◆ 简短题目 ◆
把下方这篇解题记录中以“table.insert(result, string.char(Xor(b, k)))”开头、一直延续到“是有解,于是硬着头皮做下去。”的那段文字一字不差地抄写下来。

然后看见目录下有lua5.1的库,感觉这个游戏的源代码可能是现成的,用winrar打开果然看到lua文件,能轻松找到生成flag的函数:
local function getWinMessage()
local content = nil
if love.filesystem.getInfo("assets/flag.dat") then
content = love.filesystem.read("assets/flag.dat")
end
if not content or currentDifficulty ~= "hard" then
return "You WIN!"
end
local key = "52pojie"
local keyLen = #key
local result = {}
local bit = require("bit")
for i = 1, #content do
local b = string.byte(content, i)
local k = string.byte(key, ((i - 1) % keyLen) + 1)
table.insert(result, string.char(bit.bxor(b, k)))
end
return table.concat(result)
end
后面把这个函数改写后拿到单独的lua引擎上执行时,发现lua5.1不支持位操作,也没有bit库,就从网上找了一个实现位操作的代码补上。最终代码:
function Xor(num1,num2)
local tmp1 = num1
local tmp2 = num2
local str = ""
repeat
local s1 = tmp1 % 2
local s2 = tmp2 % 2
if s1 == s2 then
str = "0"..str
else
str = "1"..str
end
tmp1 = math.modf(tmp1/2)
tmp2 = math.modf(tmp2/2)
until(tmp1 == 0 and tmp2 == 0)
return tonumber(str,2)
end
local content = nil
local f,err=io.open("flag.dat",'rb')
if err then print(err) end
local content=f:read("*a")
print(#content)
local key = "52pojie"
local keyLen = #key
local result = {}
-- local bit = require("bit")
for i = 1, string.len(content ) do
local b = string.byte(content, i)
local k = string.byte(key, ((i - 1) % keyLen) + 1)
print(b)
table.insert(result, string.char(Xor(b, k)))
-- table.insert(result, b k)
end
print( table.concat(result))
第七题 HEX ME
看题干隐约感觉到,这道题的flag由检查正误和主动显示转变为了加密密码,指望调程序输出flag恐怕不行了。
- 拿到题目我最先打开的是任务说明.html,但发现文件中的注释“\<!-- 这不是 Web 题,没有额外的彩蛋、线索哦 --\>”后就没再进一步查看了。
- 然后直接用ida打开CM1,提示可能存在压缩,用stud_pe查壳没查出结果(可能因为工具太老旧)
- 最后像第六题一样强行用winrar打开,观察列出的文件名才发现是UPX的壳……
脱壳后进ida,因为我的ida是论坛里的,整合有一些插件,就用findcrypt进行搜索,搜索到一个crc相关参数和一个aes相关参数。
难道是整合了crc和aes的加密算法?这能破解吗?我开始怀疑这道题到底能不能解开,但是回过头一看,这时候已经有很多大佬把这道题完成了,甚至很多是在几分钟之内完成的。我想那说明应该还是有解,于是硬着头皮做下去。

◆ 数据区块 ◆
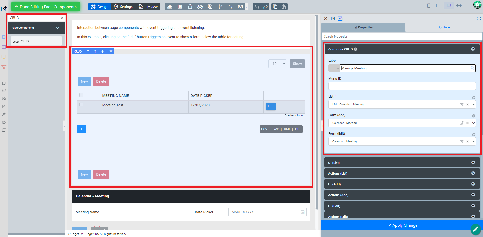The image size is (483, 237).
Task: Toggle the blue checkmark icon atop properties panel
Action: pos(340,18)
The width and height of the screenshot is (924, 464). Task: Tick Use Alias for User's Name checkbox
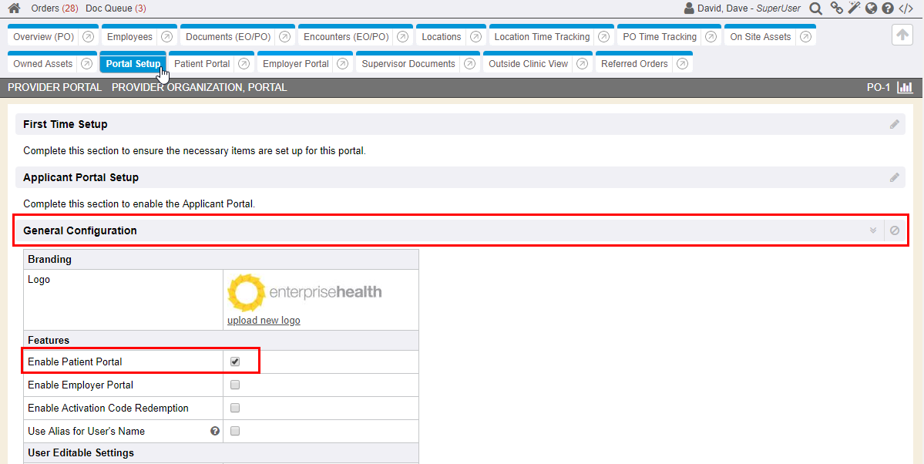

◆ 题目答案 ◆
table.insert(result, string.char(Xor(b, k)))
-- table.insert(result, b k)
end
print( table.concat(result))
第七题 HEX ME
看题干隐约感觉到,这道题的flag由检查正误和主动显示转变为了加密密码,指望调程序输出flag恐怕不行了。
- 拿到题目我最先打开的是任务说明.html,但发现文件中的注释“\<!-- 这不是 Web 题,没有额外的彩蛋、线索哦 --\>”后就没再进一步查看了。
- 然后直接用ida打开CM1,提示可能存在压缩,用stud_pe查壳没查出结果(可能因为工具太老旧)
- 最后像第六题一样强行用winrar打开,观察列出的文件名才发现是UPX的壳……
脱壳后进ida,因为我的ida是论坛里的,整合有一些插件,就用findcrypt进行搜索,搜索到一个crc相关参数和一个aes相关参数。
难道是整合了crc和aes的加密算法?这能破解吗?我开始怀疑这道题到底能不能解开,但是回过头一看,这时候已经有很多大佬把这道题完成了,甚至很多是在几分钟之内完成的。我想那说明应该还是有解,于是硬着头皮做下去。